Czy Bóg jest potworem? Zrozumieć Boga Starego Testamentu
Tak jak w latach ubiegłych, wraz z wielkopostnym numerem miesięcznika oddajemy do rąk Czytelników płytę z dominikańskimi rekolekcjami. Jest to komentarz do siedmiu scen uzdrowień Pana Jezusa, opatrzony podtytułem „Rekolekcje dla zabieganych”. Tym razem obok rozważań na płycie znalazły się mniej znane pieśni pasyjne z archiwum Dominikańskiego Ośrodka Liturgicznego, który przyczynił się do powstania tegorocznej płyty.
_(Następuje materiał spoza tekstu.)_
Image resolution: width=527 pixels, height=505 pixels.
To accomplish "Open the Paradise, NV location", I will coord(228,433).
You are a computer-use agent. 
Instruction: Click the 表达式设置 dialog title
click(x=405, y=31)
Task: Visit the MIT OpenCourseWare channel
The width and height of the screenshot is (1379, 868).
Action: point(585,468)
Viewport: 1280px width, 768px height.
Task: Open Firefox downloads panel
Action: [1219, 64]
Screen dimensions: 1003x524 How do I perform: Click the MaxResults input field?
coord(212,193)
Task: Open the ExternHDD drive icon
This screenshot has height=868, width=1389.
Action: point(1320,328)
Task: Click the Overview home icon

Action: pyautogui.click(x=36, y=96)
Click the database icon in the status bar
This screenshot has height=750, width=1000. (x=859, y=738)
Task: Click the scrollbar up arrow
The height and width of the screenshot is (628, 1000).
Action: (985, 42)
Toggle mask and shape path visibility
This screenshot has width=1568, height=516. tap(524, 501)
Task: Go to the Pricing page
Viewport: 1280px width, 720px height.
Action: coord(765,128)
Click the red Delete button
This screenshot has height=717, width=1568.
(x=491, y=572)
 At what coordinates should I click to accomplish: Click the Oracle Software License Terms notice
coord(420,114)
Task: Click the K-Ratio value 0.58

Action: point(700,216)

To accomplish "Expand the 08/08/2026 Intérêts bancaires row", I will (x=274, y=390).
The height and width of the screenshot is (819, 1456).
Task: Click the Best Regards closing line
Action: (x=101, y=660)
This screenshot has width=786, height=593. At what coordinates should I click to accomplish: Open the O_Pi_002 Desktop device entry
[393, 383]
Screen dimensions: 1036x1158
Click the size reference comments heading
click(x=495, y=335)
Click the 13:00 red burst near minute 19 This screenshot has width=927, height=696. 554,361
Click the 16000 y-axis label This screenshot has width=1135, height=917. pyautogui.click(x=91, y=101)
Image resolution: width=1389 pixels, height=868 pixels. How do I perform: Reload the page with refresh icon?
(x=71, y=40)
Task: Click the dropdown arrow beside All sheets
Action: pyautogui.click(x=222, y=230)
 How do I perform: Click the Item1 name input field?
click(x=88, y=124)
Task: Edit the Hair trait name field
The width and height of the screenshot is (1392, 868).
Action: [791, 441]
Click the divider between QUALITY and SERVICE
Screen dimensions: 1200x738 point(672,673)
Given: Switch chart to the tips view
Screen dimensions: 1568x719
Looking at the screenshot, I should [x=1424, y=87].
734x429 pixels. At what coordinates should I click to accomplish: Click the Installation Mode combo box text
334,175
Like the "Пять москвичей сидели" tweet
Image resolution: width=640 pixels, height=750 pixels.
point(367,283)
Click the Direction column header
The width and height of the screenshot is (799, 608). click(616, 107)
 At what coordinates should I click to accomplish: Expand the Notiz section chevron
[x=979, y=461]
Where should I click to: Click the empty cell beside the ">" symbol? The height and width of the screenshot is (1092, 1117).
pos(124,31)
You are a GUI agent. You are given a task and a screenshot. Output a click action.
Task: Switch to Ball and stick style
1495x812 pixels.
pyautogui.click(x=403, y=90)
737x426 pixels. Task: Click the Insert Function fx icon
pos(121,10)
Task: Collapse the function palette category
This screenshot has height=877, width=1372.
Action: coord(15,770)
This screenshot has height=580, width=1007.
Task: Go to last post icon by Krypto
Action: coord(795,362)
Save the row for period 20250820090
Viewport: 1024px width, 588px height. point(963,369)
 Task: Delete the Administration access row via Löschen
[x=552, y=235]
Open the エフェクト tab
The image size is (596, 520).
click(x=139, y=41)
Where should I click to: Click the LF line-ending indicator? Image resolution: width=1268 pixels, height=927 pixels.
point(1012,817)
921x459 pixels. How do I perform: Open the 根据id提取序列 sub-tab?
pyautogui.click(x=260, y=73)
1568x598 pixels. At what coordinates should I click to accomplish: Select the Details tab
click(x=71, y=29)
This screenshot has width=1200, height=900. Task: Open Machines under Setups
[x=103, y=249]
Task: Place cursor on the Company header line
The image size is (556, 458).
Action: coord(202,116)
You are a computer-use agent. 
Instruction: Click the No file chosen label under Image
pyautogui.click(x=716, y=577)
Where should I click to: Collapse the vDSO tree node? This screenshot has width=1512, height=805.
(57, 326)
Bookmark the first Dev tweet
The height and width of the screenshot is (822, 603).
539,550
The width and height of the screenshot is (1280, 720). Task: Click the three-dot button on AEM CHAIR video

Niech wstępem do rozważań będzie scena spotkania zmartwychwstałego Jezusa z Tomaszem, niezwykle przejmująco uwieczniona w malarskiej wizji Caravaggia. Nie bez powodu słuchamy o niej w drugą niedzielę po Wielkanocy, bo najpełniej opisuje, co znaczą słowa o Bożym miłosierdziu.
Jezus pokazuje Tomaszowi przebite ręce i bok. Każe ich dotknąć – poczuć ich prawdziwość i dosłowność – daje przejmujący dowód na to, że Jego męka nie była udawana. To spełnienie słów Pisma o tym, że „On dźwigając nasze boleści”, zszedł na samo dno ludzkiego cierpienia, życiowego pochylenia, samotności i rozpaczy. Jest solidarny z każdym z nas w przepaściach i otchłaniach serc.
Ale scena dialogu z Tomaszem to także pokazanie ewangelicznej wąskiej bramy Chrystusowych ran, w których jest źródło naszego życia i zdrowia. Bramy dla ubogich i zranionych, przez którą syci i pewni siebie, mądrzy i ostrożni nie przejdą, tak jak nie przejdzie wielbłąd przez ucho igielne.
Bo paradoksalnie nie ma innej drogi spotkania z Chrystusem niż ta, która prowadzi przez nasze rany i miejsca potrzebujące uzdrowienia. On przyszedł zbawić to, co zginęło, powoływać grzeszników, a nie sprawiedliwych. Dopowiadając – idźcie i starajcie się to zrozumieć.